Ci inviava periodicamente sue notizie tramite la posta militare, ma per un lungo periodo non arrivarono più lettere. Un giorno ricevemmo una cartolina da un suo compagno di prigionia che ci comunicò la sua morte: perì sotto i bombardamenti degli alleati. Fu un colpo tremendo per noi.”
“Sarà stato rimpatriato con tutti gli onori” disse mio padre.
“Ma quali onori! Dovetti pagare molti soldi per avere le sue spoglie e fui autorizzato ad andare a prenderle solo dopo dieci anni. Dieci anni di snervante attesa, in cui ricevemmo alcune lettere che comunicavano che c’era la possibilità che il corpo di mio figlio non fosse più ritrovato”.
“Che strazio per voi genitori ” disse mia madre commossa.
“Mia moglie morì di crepacuore e rimasi solo. Lasciai la mia casa, foriera di ricordi, e mi trasferii nelle stazioni, sui vagoni dimenticati e abbandonati come me.”
“Come ha fatto a superare tutto questo?” intervenni io.
“Mi sembrava di impazzire. Poi decisi di coltivare una passione che avevo sempre avuto: il disegno. Iniziai a ritrarre luoghi, persone e i ricordi impressi nella mente. Questo mi aiutò a superare i momenti difficili. Credo che ognuno di noi abbia il diritto e il dovere di mettere a frutto il proprio talento e le proprie passioni.”
I miei genitori si guardarono con tacita intesa e in quel momento capii che sarei stata libera di fare le mie scelte. Non potevo avere la certezza che fossero giuste, però non avrei avuto rimpianti per non averle fatte.
“Nonna, la mamma dice che eri una stilista famosa. Come hai fatto?”.
“Imparai bene la professione di sarta, poi cominciai a proporre i miei cartamodelli e mi accorsi che tutti li apprezzavano. Posso dire con orgoglio che ho sempre fatto le cose che amavo.”
“Non mi hai detto quando il tuo amico ti ha fatto il ritratto”.
“Me lo fece il mio primo giorno di lavoro. Ero felice perché ero convinta di aver preso il treno giusto. Durante il viaggio conobbi tuo nonno e, quando ci sposammo, l’uomo che viveva in stazione ci regalò la casa dove aveva vissuto con la sua famiglia, che è la stessa in cui vivo ora.”
“Quindi non era cattivo, come diceva la gente…”
“Era una persona perbene. Il vero mostro, in tutta questa storia, è stata la guerra”.

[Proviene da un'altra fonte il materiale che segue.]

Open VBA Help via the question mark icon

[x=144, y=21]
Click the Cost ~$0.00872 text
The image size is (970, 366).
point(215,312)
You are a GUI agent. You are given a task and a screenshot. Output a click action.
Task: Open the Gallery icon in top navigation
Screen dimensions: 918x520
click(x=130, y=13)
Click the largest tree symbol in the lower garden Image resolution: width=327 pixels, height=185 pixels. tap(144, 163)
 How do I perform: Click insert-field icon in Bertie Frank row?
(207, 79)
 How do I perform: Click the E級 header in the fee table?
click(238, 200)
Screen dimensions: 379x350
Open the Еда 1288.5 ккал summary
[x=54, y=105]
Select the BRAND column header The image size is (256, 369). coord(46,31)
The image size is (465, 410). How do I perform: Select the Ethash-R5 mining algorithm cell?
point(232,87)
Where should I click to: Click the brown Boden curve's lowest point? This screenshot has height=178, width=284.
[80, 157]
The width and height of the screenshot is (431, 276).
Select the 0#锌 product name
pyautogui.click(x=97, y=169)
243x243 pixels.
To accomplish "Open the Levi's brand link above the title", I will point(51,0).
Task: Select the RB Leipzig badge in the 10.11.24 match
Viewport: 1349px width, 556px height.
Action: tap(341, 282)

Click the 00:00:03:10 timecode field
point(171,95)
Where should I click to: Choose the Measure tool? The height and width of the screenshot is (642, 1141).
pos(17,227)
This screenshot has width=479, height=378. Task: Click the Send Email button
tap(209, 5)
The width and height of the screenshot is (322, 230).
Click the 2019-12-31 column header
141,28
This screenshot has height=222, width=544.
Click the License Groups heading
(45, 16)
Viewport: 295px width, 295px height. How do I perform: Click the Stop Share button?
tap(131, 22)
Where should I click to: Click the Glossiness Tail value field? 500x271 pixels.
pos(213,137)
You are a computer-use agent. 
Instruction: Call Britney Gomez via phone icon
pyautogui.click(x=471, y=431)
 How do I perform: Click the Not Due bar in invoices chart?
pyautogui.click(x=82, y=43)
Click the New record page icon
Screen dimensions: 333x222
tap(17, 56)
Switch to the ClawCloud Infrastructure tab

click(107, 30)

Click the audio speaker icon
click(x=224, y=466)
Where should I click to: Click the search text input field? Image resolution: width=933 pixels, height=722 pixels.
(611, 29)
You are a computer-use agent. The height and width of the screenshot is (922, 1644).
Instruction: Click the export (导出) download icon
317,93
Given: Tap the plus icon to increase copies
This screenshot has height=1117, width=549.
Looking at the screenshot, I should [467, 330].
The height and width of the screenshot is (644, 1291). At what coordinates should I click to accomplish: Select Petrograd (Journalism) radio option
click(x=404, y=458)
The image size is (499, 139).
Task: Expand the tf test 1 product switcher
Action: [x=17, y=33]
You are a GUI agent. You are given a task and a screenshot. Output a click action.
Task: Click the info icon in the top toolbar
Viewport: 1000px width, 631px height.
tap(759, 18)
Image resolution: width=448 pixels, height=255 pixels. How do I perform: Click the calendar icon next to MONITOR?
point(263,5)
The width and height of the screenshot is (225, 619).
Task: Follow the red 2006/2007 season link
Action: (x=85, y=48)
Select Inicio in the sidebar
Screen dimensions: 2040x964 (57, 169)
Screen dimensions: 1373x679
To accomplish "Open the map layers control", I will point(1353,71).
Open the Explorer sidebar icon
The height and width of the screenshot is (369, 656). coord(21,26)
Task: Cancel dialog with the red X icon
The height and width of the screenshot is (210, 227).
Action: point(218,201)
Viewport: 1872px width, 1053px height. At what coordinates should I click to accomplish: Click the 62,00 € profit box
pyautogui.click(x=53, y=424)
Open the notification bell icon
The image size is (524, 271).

“Quell’uomo visse per sempre sul treno?”
“Sì, anche quando si ammalò volle restare nel suo vagone abbandonato: diceva che la stazione era stata il punto della sua partenza e sarebbe stata anche il punto di arrivo.”
Ogni giorno vado in stazione: mi piace osservare i treni che partono, che arrivano, quelli diretti che non si fermano, quelli in ritardo e quelli abbandonati sui binari morti. Osservo le persone che si incontrano, che si lasciano o che si ritrovano dopo un lungo viaggio. Quelle che perdono un treno e che attendono quello successivo, quelle che invece rinunciano e tornano indietro. Le stazioni permettono di contemplare la vita, le emozioni, l’umanità. Consentono di essere spettatori e attori nello stesso tempo.